Your task → Reproduce verbatim the lines of the items that begin with the line containing "Task: Select the BET 179% action option" and end with the line containing "Looking at the screenshot, I should point(300,150).", including both of those lines.

(Dataset entries)
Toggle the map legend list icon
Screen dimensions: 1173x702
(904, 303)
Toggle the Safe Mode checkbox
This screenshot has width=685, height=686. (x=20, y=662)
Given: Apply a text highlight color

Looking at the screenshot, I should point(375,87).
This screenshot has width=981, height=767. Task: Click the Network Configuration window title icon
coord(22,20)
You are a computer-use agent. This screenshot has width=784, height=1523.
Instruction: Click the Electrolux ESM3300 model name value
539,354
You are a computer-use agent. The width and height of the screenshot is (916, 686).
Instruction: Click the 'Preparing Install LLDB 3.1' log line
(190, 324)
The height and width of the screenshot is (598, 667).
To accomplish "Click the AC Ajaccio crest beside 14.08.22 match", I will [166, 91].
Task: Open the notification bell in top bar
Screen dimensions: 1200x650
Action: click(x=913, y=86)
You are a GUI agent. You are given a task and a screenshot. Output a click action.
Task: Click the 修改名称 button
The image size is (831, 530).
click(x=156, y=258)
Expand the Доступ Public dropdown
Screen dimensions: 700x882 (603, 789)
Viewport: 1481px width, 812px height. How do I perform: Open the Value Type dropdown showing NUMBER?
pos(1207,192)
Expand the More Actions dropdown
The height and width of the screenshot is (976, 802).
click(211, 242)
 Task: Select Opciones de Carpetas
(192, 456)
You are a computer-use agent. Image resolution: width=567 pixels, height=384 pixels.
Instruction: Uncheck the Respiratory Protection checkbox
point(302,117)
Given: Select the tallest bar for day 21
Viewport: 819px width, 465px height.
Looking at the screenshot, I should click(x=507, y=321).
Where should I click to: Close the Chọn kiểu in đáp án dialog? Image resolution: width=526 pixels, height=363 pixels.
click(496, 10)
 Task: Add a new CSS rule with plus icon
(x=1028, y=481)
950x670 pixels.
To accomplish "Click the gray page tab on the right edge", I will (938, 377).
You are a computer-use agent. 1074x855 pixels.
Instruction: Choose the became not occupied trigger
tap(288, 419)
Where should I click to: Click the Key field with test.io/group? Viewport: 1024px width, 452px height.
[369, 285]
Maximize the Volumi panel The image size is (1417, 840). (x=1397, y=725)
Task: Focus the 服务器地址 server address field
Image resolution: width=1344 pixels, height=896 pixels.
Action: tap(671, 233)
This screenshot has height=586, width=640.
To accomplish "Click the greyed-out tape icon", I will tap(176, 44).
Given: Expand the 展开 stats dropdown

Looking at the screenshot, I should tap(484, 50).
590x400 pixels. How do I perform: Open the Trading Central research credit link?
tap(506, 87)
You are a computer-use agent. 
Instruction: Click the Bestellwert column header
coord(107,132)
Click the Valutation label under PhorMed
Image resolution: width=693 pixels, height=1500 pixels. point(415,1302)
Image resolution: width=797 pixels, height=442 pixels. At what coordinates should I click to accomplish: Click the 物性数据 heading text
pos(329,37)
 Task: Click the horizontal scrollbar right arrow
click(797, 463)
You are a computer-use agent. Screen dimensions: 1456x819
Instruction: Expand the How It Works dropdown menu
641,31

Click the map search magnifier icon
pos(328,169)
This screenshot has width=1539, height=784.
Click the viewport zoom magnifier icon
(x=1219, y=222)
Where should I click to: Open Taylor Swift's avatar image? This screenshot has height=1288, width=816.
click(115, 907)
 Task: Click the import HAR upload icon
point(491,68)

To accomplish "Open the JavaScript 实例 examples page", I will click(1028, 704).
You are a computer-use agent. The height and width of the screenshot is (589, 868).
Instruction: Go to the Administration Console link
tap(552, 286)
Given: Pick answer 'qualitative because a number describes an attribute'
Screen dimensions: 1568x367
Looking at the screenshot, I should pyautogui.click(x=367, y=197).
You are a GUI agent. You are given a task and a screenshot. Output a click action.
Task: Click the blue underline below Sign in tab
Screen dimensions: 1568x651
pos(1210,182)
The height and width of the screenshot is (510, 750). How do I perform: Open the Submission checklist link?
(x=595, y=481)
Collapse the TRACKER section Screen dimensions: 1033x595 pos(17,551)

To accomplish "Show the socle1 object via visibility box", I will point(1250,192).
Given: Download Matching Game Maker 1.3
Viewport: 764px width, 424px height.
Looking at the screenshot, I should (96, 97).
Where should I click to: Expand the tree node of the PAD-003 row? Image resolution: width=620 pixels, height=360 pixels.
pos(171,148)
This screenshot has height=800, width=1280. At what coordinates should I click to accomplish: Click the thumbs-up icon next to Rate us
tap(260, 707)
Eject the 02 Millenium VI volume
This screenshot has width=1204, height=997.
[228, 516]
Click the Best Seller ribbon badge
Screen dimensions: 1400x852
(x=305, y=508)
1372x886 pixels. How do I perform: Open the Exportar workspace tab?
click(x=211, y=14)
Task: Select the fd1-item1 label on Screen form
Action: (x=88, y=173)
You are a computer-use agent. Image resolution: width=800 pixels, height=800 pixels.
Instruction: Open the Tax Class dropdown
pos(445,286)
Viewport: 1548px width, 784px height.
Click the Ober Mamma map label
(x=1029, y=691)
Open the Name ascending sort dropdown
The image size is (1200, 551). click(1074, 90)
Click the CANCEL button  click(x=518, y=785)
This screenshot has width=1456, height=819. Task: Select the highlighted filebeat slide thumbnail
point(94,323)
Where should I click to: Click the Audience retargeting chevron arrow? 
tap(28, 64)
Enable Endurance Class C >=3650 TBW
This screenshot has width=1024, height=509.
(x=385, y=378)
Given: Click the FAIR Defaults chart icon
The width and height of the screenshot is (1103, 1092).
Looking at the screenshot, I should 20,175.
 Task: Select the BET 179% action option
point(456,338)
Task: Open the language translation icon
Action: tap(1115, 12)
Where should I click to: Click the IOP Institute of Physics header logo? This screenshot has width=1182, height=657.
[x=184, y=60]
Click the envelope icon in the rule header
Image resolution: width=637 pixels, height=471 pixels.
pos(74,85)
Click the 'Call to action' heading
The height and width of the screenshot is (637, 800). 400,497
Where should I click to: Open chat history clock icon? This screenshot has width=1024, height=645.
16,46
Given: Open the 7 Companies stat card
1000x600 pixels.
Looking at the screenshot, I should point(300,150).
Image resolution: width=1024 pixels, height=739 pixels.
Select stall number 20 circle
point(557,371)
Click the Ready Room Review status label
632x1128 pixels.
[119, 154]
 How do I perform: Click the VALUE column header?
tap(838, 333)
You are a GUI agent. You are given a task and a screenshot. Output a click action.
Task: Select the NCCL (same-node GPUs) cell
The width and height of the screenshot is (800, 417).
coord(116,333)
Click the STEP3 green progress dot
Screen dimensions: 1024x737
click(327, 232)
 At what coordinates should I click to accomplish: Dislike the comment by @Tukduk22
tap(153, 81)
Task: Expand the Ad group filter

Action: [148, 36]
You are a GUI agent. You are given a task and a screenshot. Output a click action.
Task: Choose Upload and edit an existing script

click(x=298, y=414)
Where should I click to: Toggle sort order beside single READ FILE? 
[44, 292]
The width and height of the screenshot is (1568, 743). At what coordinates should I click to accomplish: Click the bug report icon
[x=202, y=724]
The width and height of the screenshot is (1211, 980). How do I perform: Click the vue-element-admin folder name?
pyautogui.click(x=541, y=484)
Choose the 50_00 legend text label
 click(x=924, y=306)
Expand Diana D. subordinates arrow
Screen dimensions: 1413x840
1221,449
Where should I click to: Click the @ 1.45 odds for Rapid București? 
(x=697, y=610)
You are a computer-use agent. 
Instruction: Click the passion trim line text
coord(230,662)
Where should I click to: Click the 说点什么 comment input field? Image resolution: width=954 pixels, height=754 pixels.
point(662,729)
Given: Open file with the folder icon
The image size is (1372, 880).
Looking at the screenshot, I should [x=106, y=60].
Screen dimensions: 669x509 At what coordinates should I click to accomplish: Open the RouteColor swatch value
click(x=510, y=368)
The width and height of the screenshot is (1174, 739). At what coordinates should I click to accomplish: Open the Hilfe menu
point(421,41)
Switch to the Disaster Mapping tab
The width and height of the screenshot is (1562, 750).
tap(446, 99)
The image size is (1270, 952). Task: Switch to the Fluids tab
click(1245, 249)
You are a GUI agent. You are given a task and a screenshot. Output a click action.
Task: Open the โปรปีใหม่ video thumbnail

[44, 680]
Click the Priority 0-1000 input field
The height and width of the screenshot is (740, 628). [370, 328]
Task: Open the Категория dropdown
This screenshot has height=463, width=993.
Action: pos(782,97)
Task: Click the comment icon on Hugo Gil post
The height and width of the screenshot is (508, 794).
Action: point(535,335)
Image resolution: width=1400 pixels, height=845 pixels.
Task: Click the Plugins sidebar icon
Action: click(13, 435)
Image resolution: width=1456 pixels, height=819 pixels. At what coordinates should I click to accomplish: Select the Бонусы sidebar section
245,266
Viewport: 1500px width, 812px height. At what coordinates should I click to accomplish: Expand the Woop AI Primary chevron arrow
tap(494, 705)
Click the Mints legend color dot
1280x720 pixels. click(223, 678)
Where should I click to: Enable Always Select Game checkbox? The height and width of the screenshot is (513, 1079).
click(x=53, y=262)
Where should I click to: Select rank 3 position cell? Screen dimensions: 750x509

Reply →
 Task: Select the BET 179% action option
point(456,338)
Task: Open the language translation icon
Action: tap(1115, 12)
Where should I click to: Click the IOP Institute of Physics header logo? This screenshot has width=1182, height=657.
[x=184, y=60]
Click the envelope icon in the rule header
Image resolution: width=637 pixels, height=471 pixels.
pos(74,85)
Click the 'Call to action' heading
The height and width of the screenshot is (637, 800). 400,497
Where should I click to: Open chat history clock icon? This screenshot has width=1024, height=645.
16,46
Given: Open the 7 Companies stat card
1000x600 pixels.
Looking at the screenshot, I should point(300,150).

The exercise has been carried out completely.